▶ _GIVEN PROBLEM_: Write out the market commentary word for word from "The labor market" to "and market risk.".

On the positive side, interest rates and future interest rate expectations have come down notably, which has stabilized the equity market in the near term. The Fed’s next meeting is on May 3rd, and the market currently expects a toss-up between no rate hike and a quarter percent rate hike. The market is also hopeful that the Fed will reverse course and cut interest rates later in the year as the economy slows and inflation cools. We expect inflation to decline in the coming months, but how nimbly the Fed will respond to changing conditions is unclear and a potential source of risk.
The labor market has shown very early signs of softening around the edges, which is both healthy and welcome for the economy. Weekly initial unemployment claims remain at historically low levels around 200k/week, but should these readings jump toward 300k/week and beyond then downward momentum could develop in the economy. Similarly, should high-yield credit spreads rise above the levels reached in mid-March that would indicate greater economic and market risk.

▶ _RECORDS SHOWN_:
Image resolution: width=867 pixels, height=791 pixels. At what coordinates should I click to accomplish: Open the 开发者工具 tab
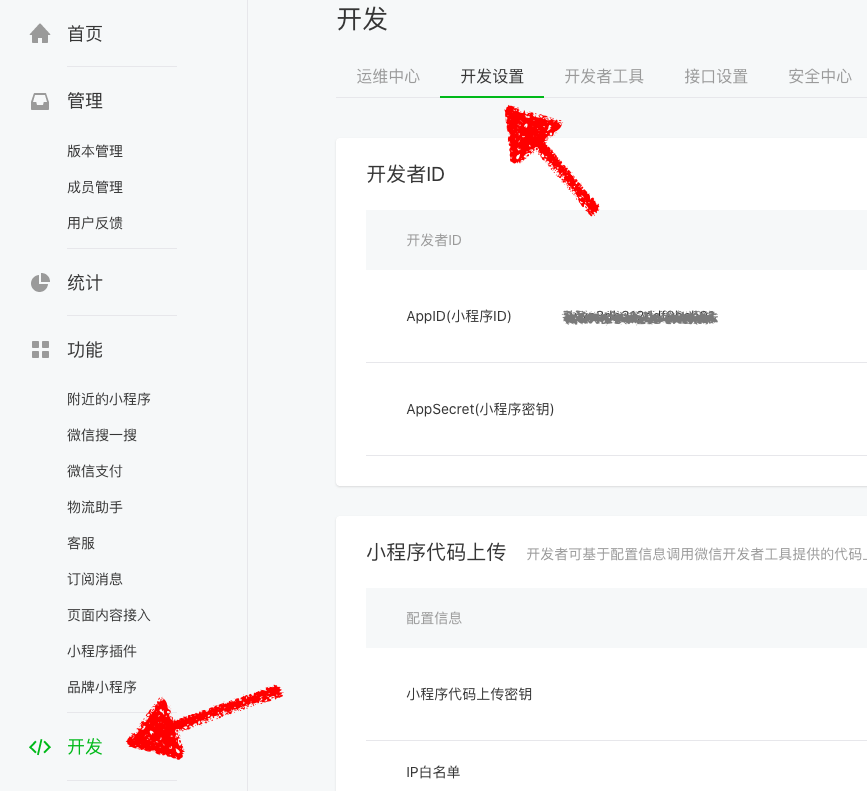point(603,74)
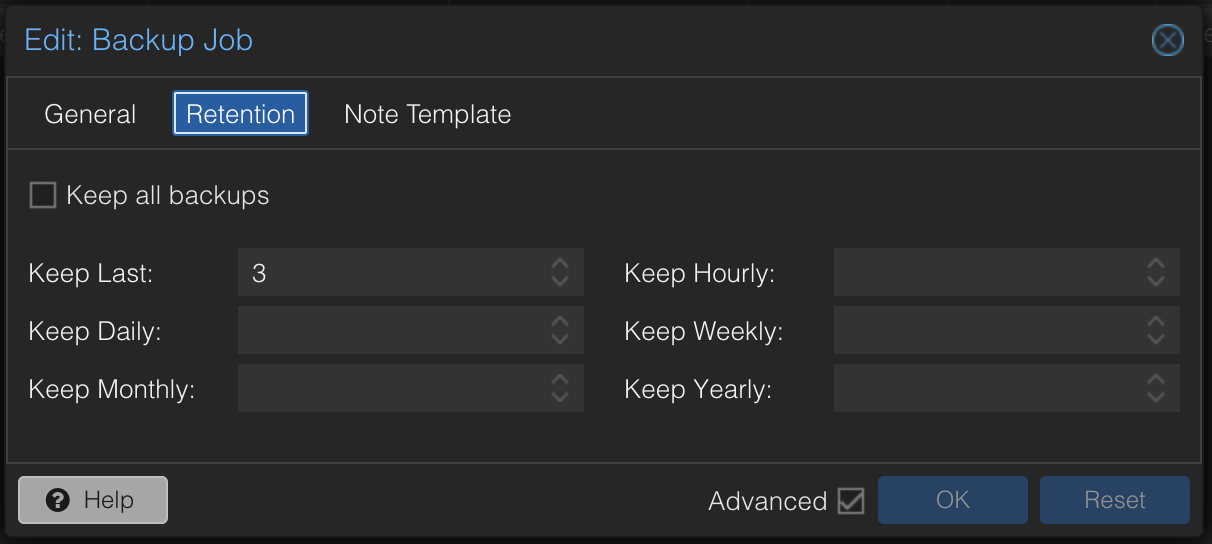Click the question mark Help icon
This screenshot has height=544, width=1212.
tap(58, 500)
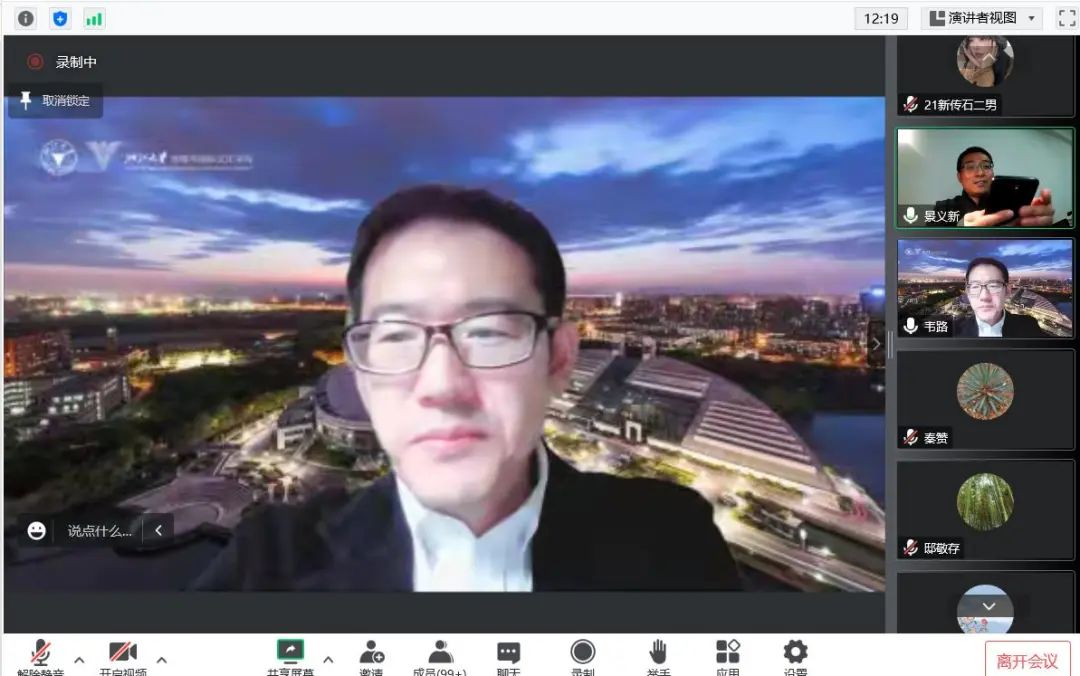Open the chat (聊天) panel

pos(508,653)
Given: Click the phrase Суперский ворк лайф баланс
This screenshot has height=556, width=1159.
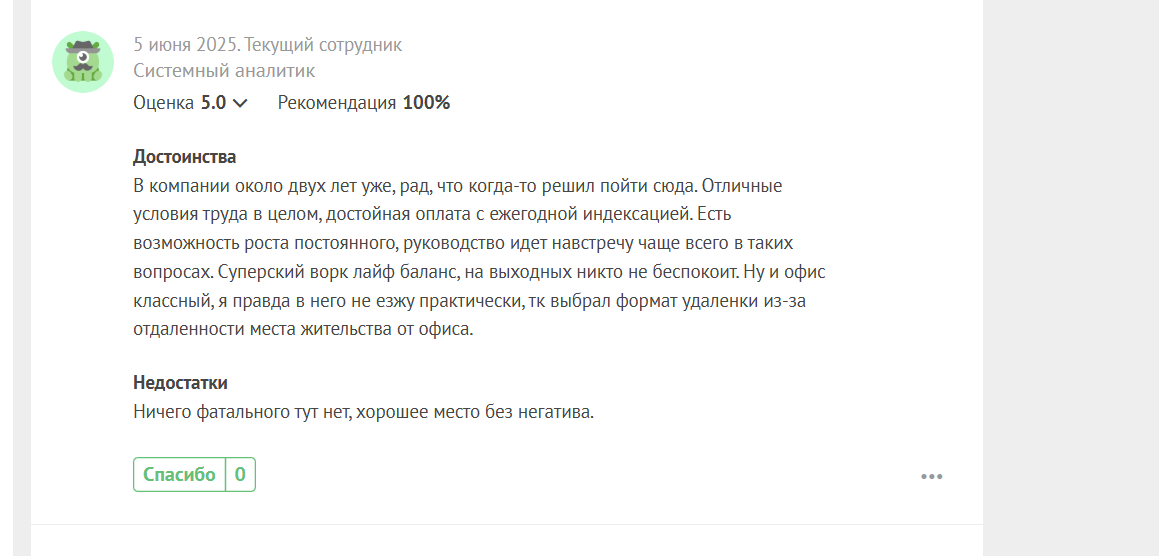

▶ _COMPLETED TASK_:
The labor market has shown very early signs of softening around the edges, which is both healthy and welcome for the economy. Weekly initial unemployment claims remain at historically low levels around 200k/week, but should these readings jump toward 300k/week and beyond then downward momentum could develop in the economy. Similarly, should high-yield credit spreads rise above the levels reached in mid-March that would indicate greater economic and market risk.